ASSIGNMENT: What you should give back is every line from the one containing "556 (322, 2215)" through the last line of the records below, word for word and without pictures.

RECORDS PROVIDED:

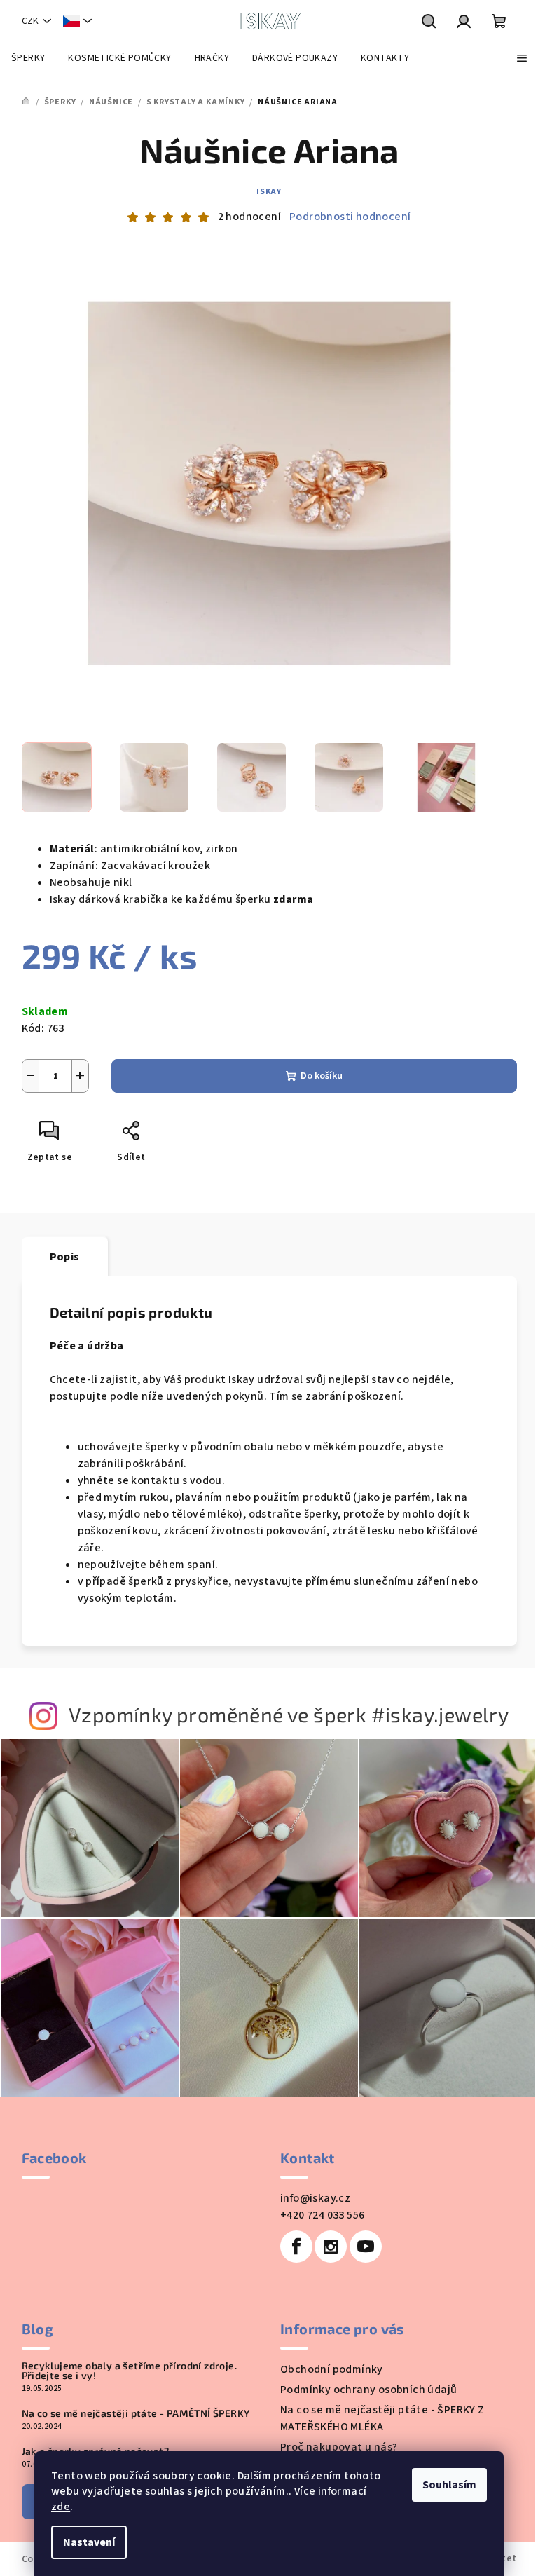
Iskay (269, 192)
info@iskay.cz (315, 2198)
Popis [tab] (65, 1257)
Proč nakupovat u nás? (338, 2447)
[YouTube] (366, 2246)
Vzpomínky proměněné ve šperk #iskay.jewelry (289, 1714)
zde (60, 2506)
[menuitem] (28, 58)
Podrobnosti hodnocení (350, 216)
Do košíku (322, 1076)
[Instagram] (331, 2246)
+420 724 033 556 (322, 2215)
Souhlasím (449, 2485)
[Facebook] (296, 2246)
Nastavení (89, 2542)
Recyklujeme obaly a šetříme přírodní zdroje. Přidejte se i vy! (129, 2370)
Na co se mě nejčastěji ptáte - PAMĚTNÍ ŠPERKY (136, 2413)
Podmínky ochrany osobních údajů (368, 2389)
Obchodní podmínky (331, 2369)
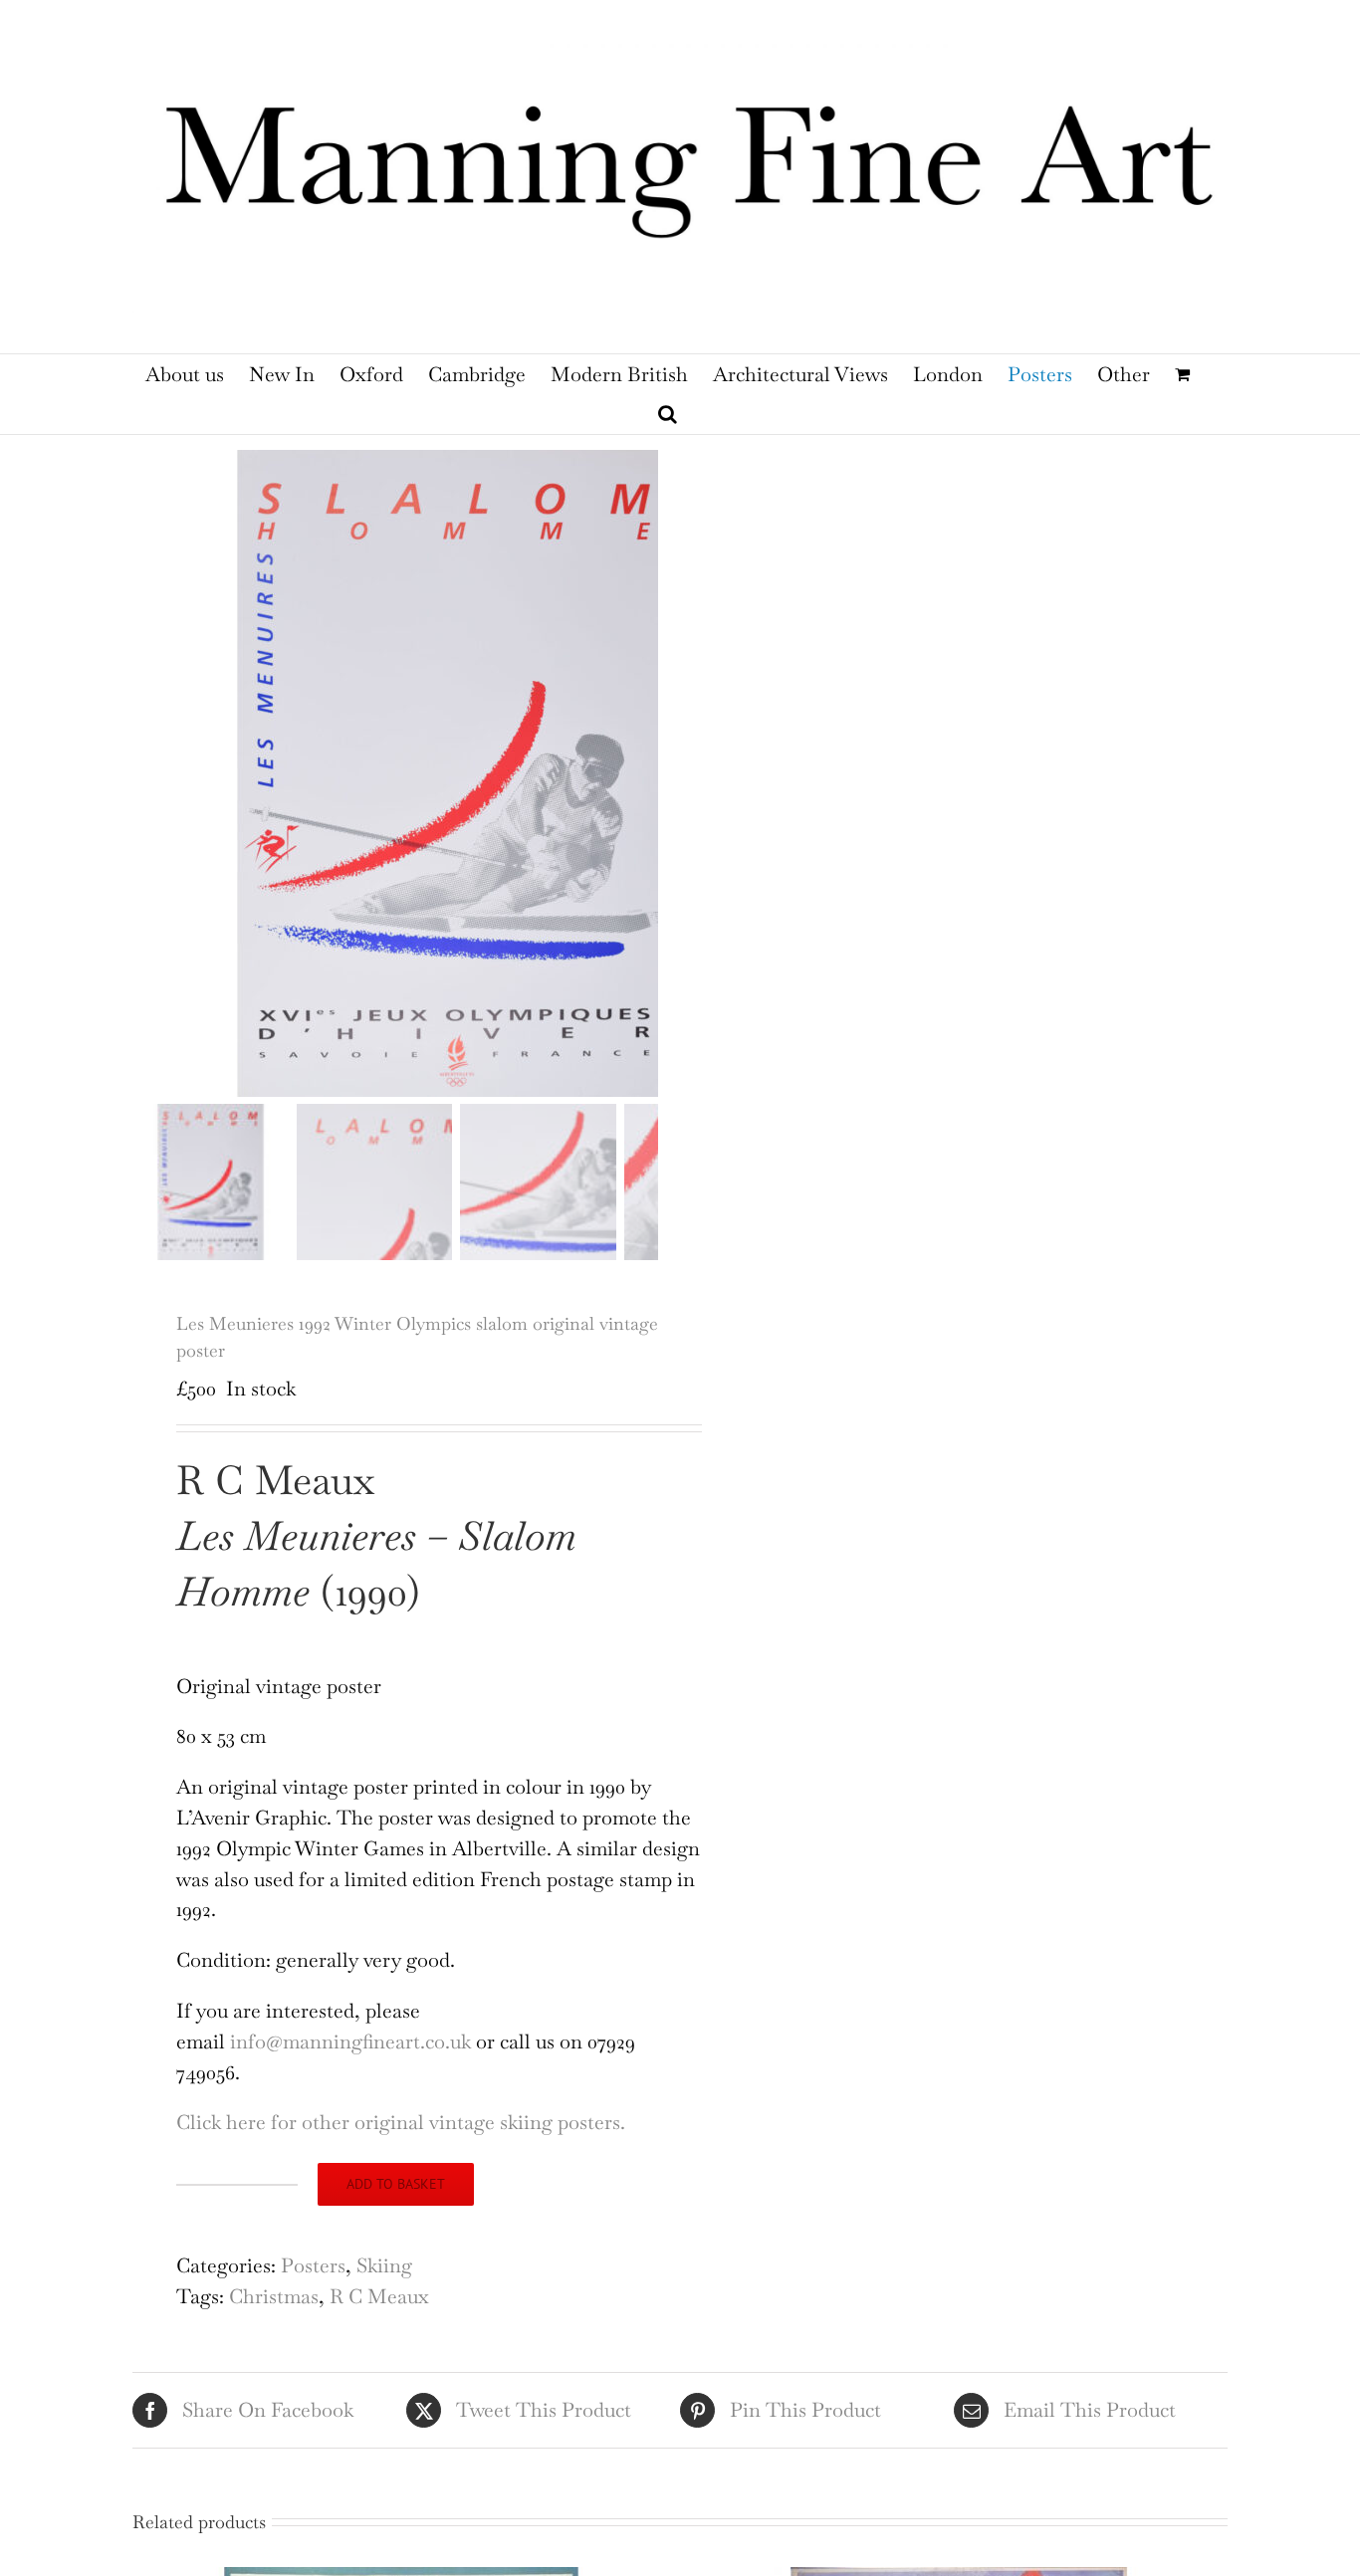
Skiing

TASK OUTPUT:
+420 724 033 556 (322, 2215)
Souhlasím (449, 2485)
[Facebook] (296, 2246)
Nastavení (89, 2542)
Recyklujeme obaly a šetříme přírodní zdroje. Přidejte se i vy! (129, 2370)
Na co se mě nejčastěji ptáte - PAMĚTNÍ ŠPERKY (136, 2413)
Podmínky ochrany osobních údajů (368, 2389)
Obchodní podmínky (331, 2369)
Skiing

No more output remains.